Work order:
Your answer should be the lines of the material that include the word "Locate".

Dataset:

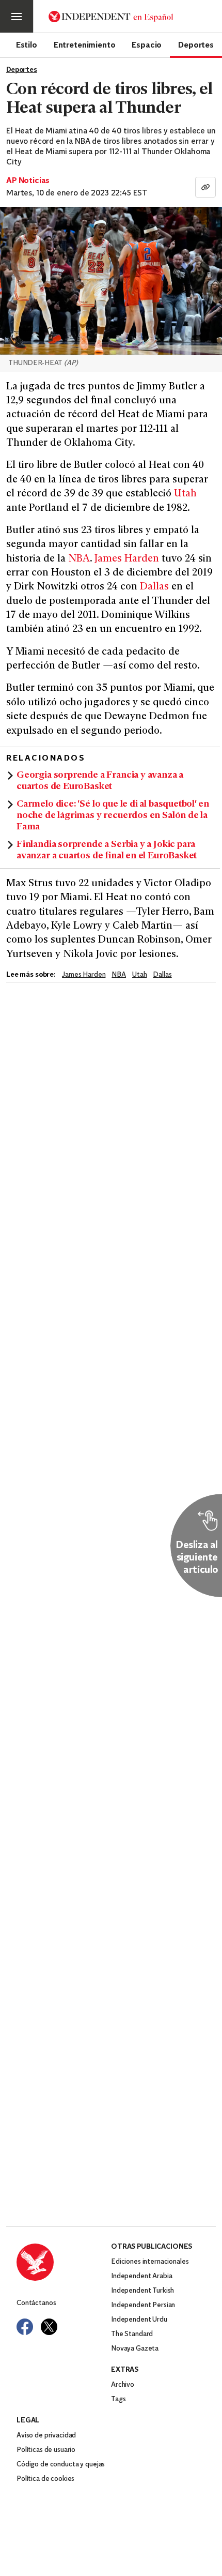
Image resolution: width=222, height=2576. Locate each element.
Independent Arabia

==

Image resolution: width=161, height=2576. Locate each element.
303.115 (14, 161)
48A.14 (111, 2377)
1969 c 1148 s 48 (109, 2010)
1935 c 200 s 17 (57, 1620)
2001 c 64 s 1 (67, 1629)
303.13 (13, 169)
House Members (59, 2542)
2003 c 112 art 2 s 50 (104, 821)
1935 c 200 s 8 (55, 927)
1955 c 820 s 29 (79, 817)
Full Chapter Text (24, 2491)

Written response:
Image resolution: width=222, height=2576. Locate each element.
Image resolution: width=161, height=2576. Locate each element.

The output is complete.